Document extract:
# # # #

More about me:
I was born into the COG and was raised within DO homes until the age of 9. In 1989 my parents and another family were ordered, from the Monterey MX Ramada Inn DO home, to set up a new home base in Juarez MX. My whole existence in this life to that point had been a very conflicted understanding of what was right and what was wrong. I will share a clip of my past with you here..... I had a book from my earliest memories that was purged and removed from our home in 1990. The title of the book was Heaven's Girl. Not the Mo Letters, not the 7-10 page comic strip style little books.... This was the full size red leather bound book with 400 pages of small text print and a few images scattered here and there. This book was my escape from reality. It is what kept me alive for many years. Night after night I stood in front of a mirror with a needle in my hand trying to work up the courage to push it through the soft tissue of my temple to end it all.
Heaven's girl; I would read that book cover to cover over and over again weekly. It gave me an illusion world that I was capable of projecting in full 3D imagery around me. When she crossed the river running for her life and sliced open her right bare foot... I projected the pain to my own real foot and felt the pain each time I read that passage. Each time the illusion was more profound and more real. After a year and a half of reading this book repeatedly, I was able to close my eyes and late at night when everyone was asleep I would conjure my own images and live out every word, on every page, cover to cover. It was more than memorized to me, it was my alternate reality.
Each time I stood in front of the mirror summoning the courage to kill myself, hand posed with needle drawing blood from the pin prick dead center of my right side temple where I had come close to pushing it in but stopped at the last second... These moments would haze into 4 hours of staring at my own reflection posed for suicide yet my mind was not there, everything was not there anymore... My mind began projecting the story of Heaven's Girl from word one to the "GBY Grandpa loves you" feeling every word as if it was actually happening to me, the pain, the pleasure, the power, the weakness, EVERYTHING.
It is so difficult to describe this without sounding VERY UNSOUND, lol. It was like pathological recreation of reality via mental projection. Like a dream but wide awake. I could write 100 pages trying to describe this and I would get nowhere so I will just say that this is no more and that I am relatively sound if I may self-diagnose for a sec.
With saying all of this, I have spent the last few weeks scouring the internet and every resource I can imagine but have only been able to find scant references and 11 pages to the original book. Let me say this, I am desperately searching for this book because after all these years I remember only vague areas of the book parts that I associated with the strongest and felt the physical reaction the hardest. I want to get my hand on the unedited original version to "HEAVEN'S GIRL" and read it one last time to conquer this one last demon.
I do not know if you will be able to help me in this endeavor but I would be interested in chatting with anyone that is able to relate to this in any way. This is only the tip of the iceburg and I have fought for years to find some normal asemblance of life.

# # # #

Data under study:
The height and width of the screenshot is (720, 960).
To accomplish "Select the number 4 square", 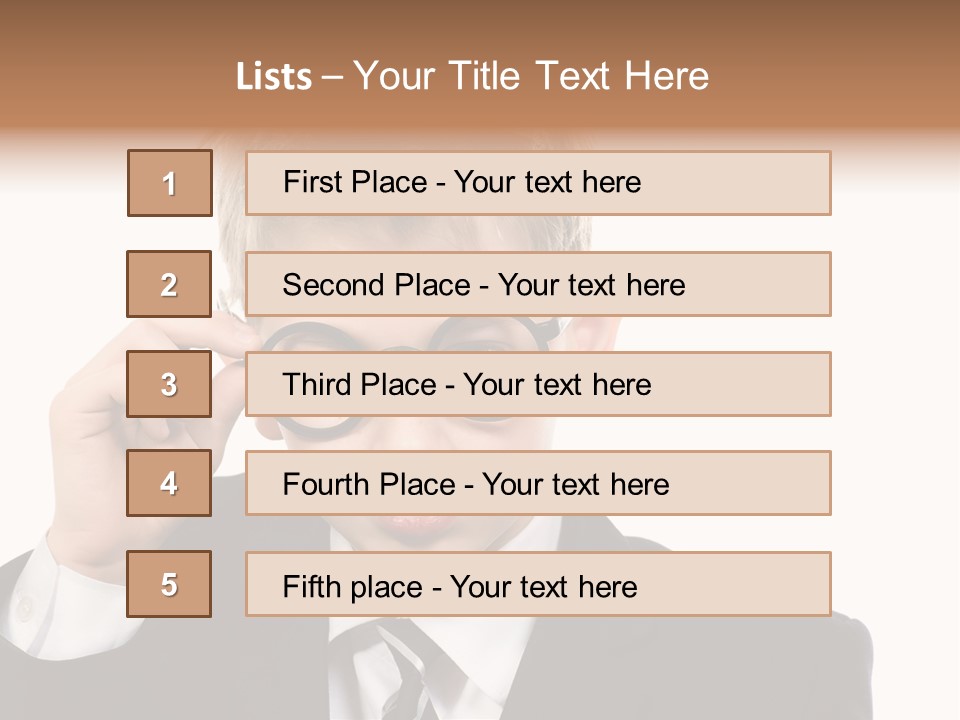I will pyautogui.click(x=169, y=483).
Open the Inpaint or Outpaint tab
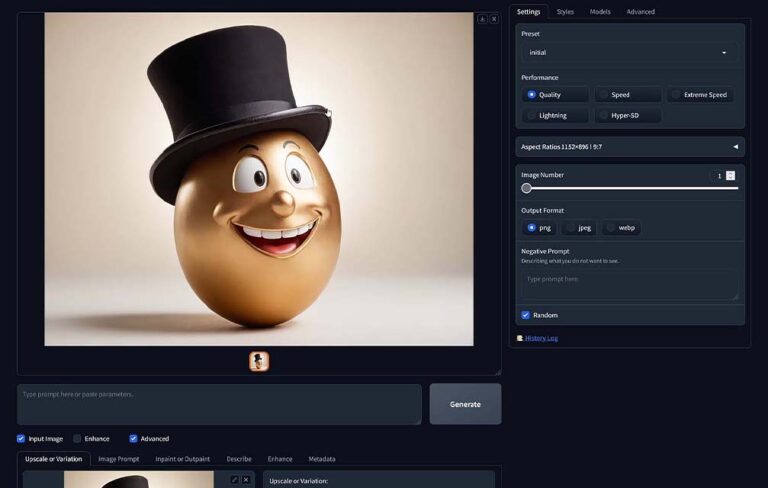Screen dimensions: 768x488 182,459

# # # #

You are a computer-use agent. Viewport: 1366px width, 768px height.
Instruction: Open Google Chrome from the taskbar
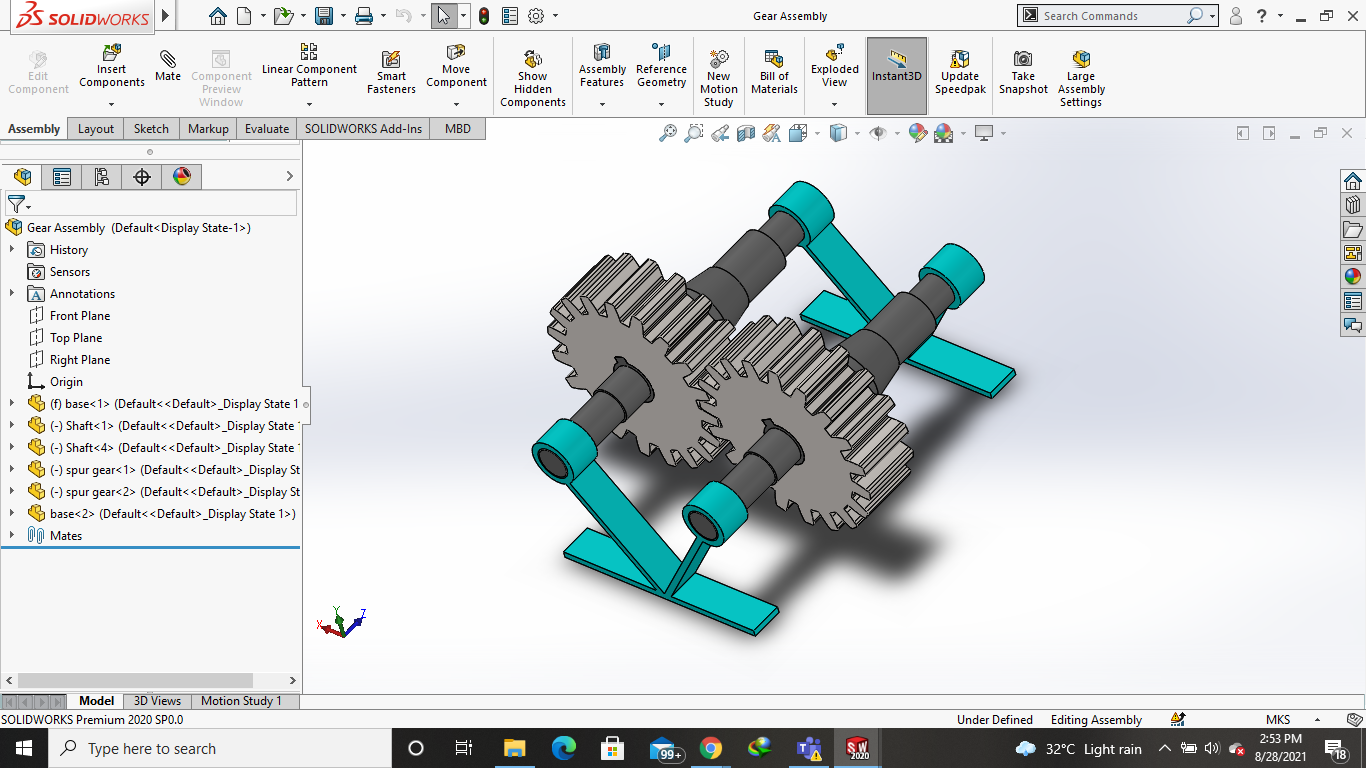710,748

# # # #

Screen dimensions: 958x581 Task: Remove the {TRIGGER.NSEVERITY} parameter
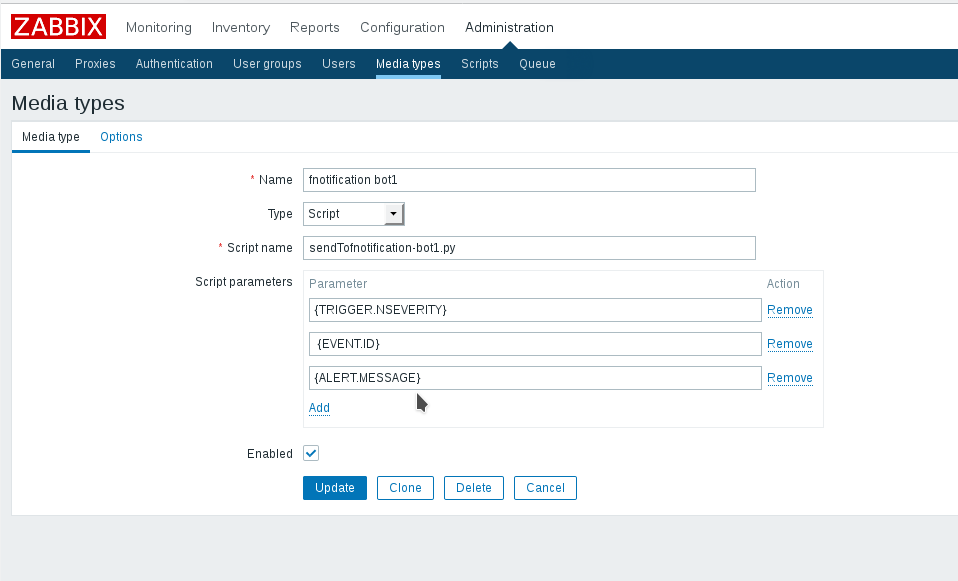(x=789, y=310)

# # # #

Instructions for the task:
Please answer from the personal account above: in what year was the book Heaven's Girl purged and removed from the writer's home?

Your solution:
1990